A coordenadora do projeto da Fundação Carlos Chagas Filho de Amparo à Pesquisa do Estado do Rio de Janeiro  (Faperj), Leonildes Medeiros, ao falar  sobre o tema, destacou que os camponeses sofreram a repressão tanto do Estado quanto do setor privado.

“A repressão no campo assume duas faces. Primeiro é a violência da ditadura militar: as casas invadidas, pessoas retiradas de suas casas, lideranças presas e torturadas. Mas, também, uma repressão que normalmente não é contabilizada, que se dá pelo poder privado: as grandes empresas que chegam com os tais grandes projetos de desenvolvimento, que removem as pessoas, que queimam casas, que jogam gado nas lavouras”.

Para o membro da Comissão Camponesa da Verdade, Gilney Viana, o campo pode ter sido o setor que mais sofreu repressão e perseguição durante a ditadura militar.

“Quando se deu o golpe, a maioria da classe trabalhadora era camponesa, a maioria da população brasileira estava no campo. Isso só é revertido com o processo de urbanização que é acelerado também pela ditadura. Não se sabe até hoje a proporção, mas é possível que a maioria dos atingidos tenham sido os camponeses e os povos indígenas, que foram igualmente sacrificados”.

De acordo com ele, a estimativa é que 8.500 indígenas tenham sido assassinados no período.

Nos depoimentos de hoje, Jair da Anunciação relatou sua luta contra grandes empreendimentos imobiliários em Trindade, vila de pescadores perto de Paraty.

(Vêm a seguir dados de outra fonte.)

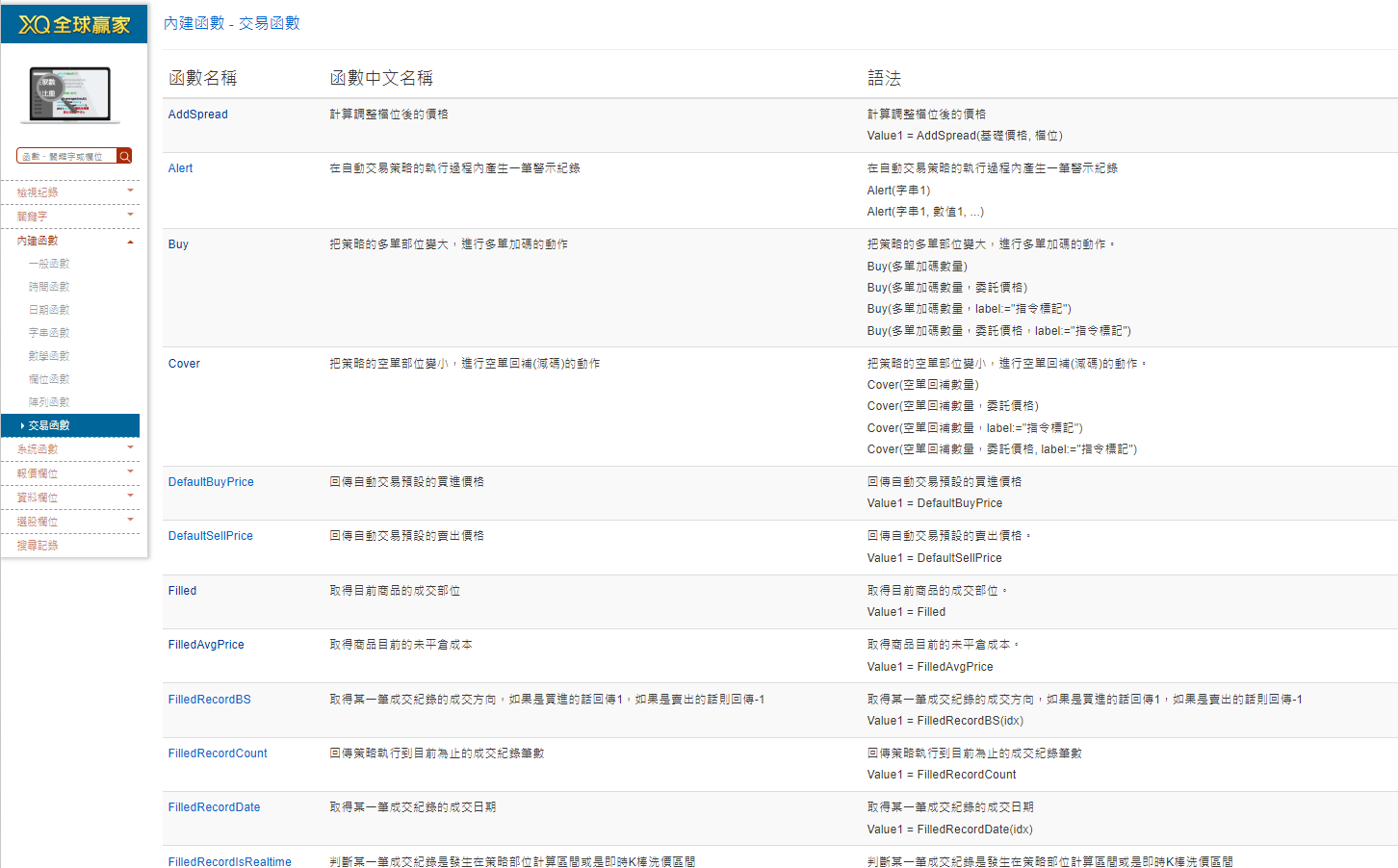Select 時間函數 in the sidebar
Viewport: 1398px width, 868px height.
[x=49, y=287]
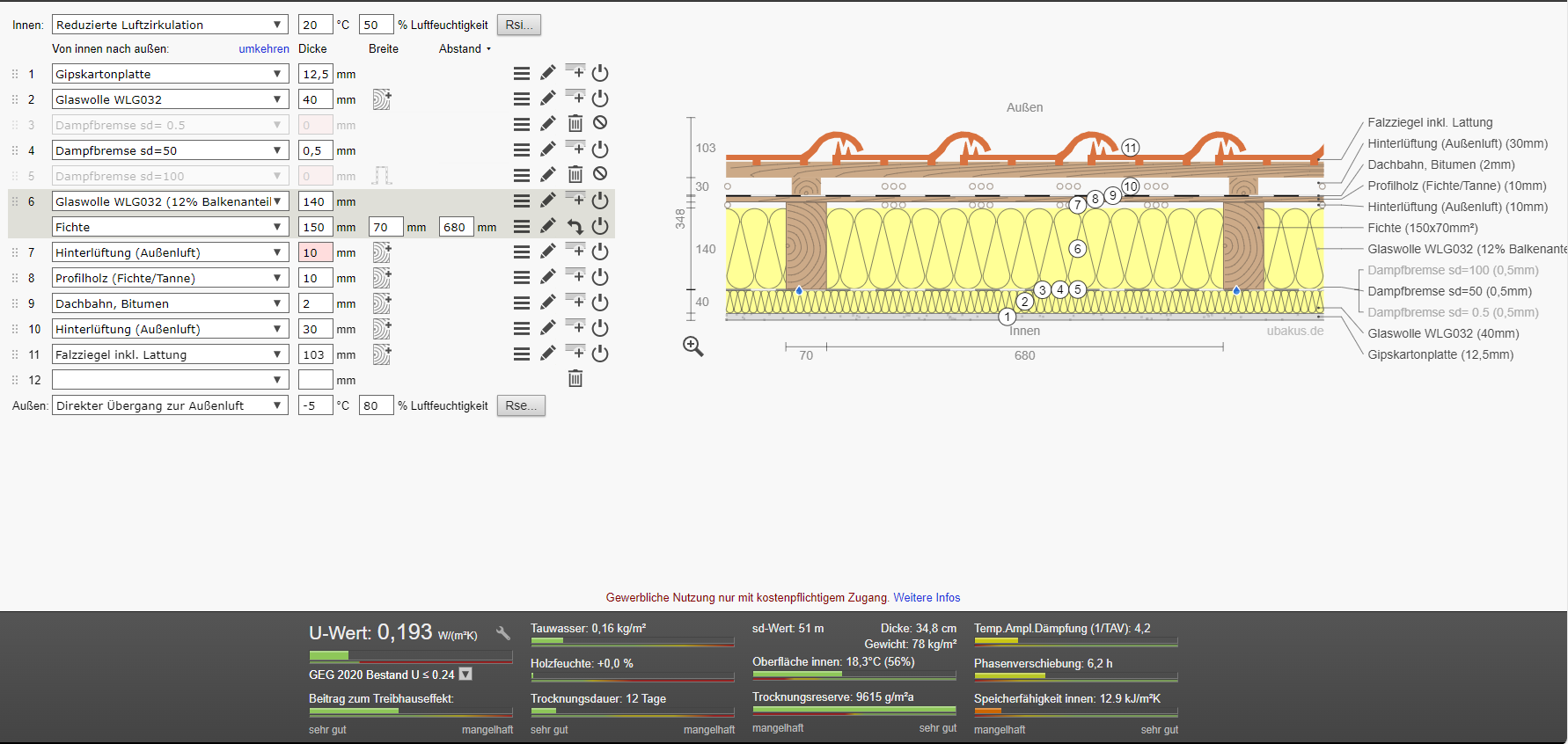Click the Fichte Breite field showing 70
Viewport: 1568px width, 744px height.
(385, 227)
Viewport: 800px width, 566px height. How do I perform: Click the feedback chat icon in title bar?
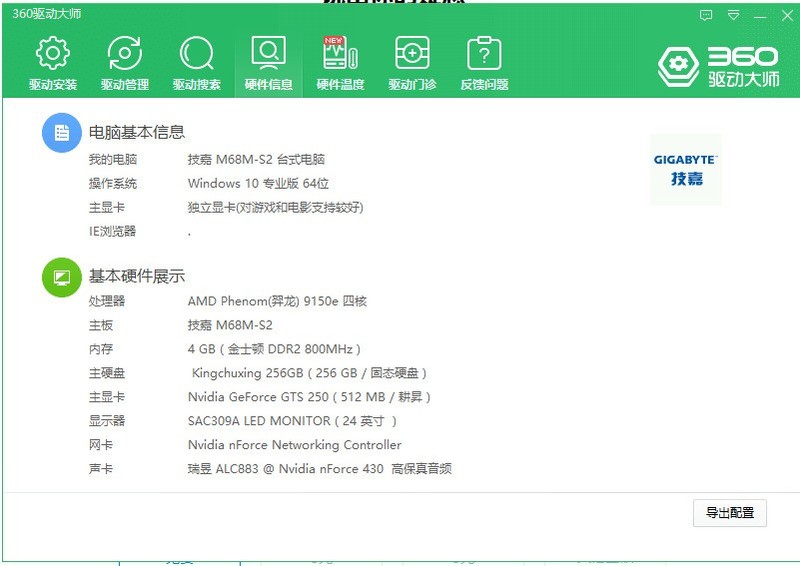coord(706,15)
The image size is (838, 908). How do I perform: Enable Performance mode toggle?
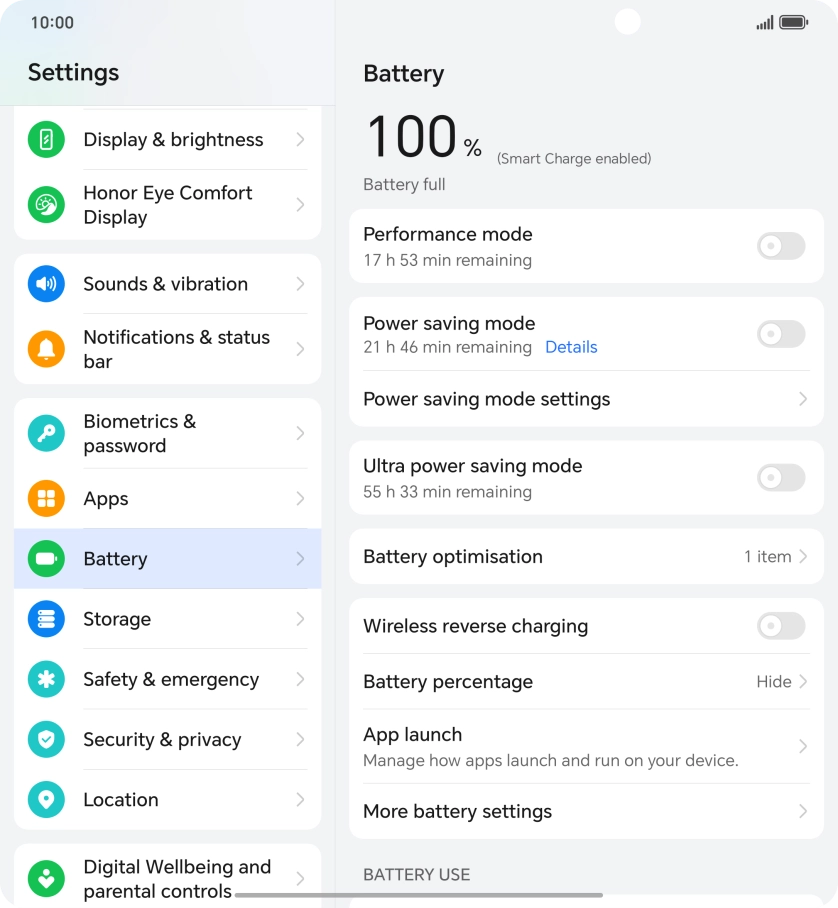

“Na década de 1970 chegou em Paraty uma companhia multinacional para fazer um condomínio grande de luxo. Começaram a executar a obra na Praia de Laranjeira e falavam que Trindade fazia parte. Começaram a queimar as casas, trouxeram 70 jagunços. Foram anos de horror. Quem tinha lavoura abandonou a lavoura, a pesca ficou difícil. A gente não tinha como trabalhar, precisava de doação para sobreviver. A comunidade estava vivendo em cavernas, montamos barracas no meio do mato”, disse.

A lavradora Roseli Borges relatou que a família foi expulsa da fazenda na região de Campos dos Goytacazes.

“Vivíamos num paraíso. Minha mãe, meu avó, minha avô, todo mundo trabalhava na fazenda. Até que um dia apareceu um grileiro dizendo que aquilo era dele. Meu avô tinha a escritura de usucapião, mas pegaram o documento dele, prenderam ele, torturaram. Chegavam de cavalo e davam chicotada nas costas dele. Os outros moradores da região não aguentaram e foram saindo, mas meu avô ficou. Eles colocaram gado para comer a nossa roça, cortaram as fruteiras, colocaram fogo na casa, então ficamos morando no mato”.

Também prestaram depoimento hoje Ney Fernandes, que integrava a União Operária da cidade de Valença; Laerte Bastos, liderança nos anos 1950 e 1960 em conflitos de terra em Duque de Caxias; e Jorge Francisco de Brito, morador de Lagoinhas, Cachoeira de Macacu, preso pela ditadura, acusado de participar de uma emboscada que matou um militar que grilava terras na região.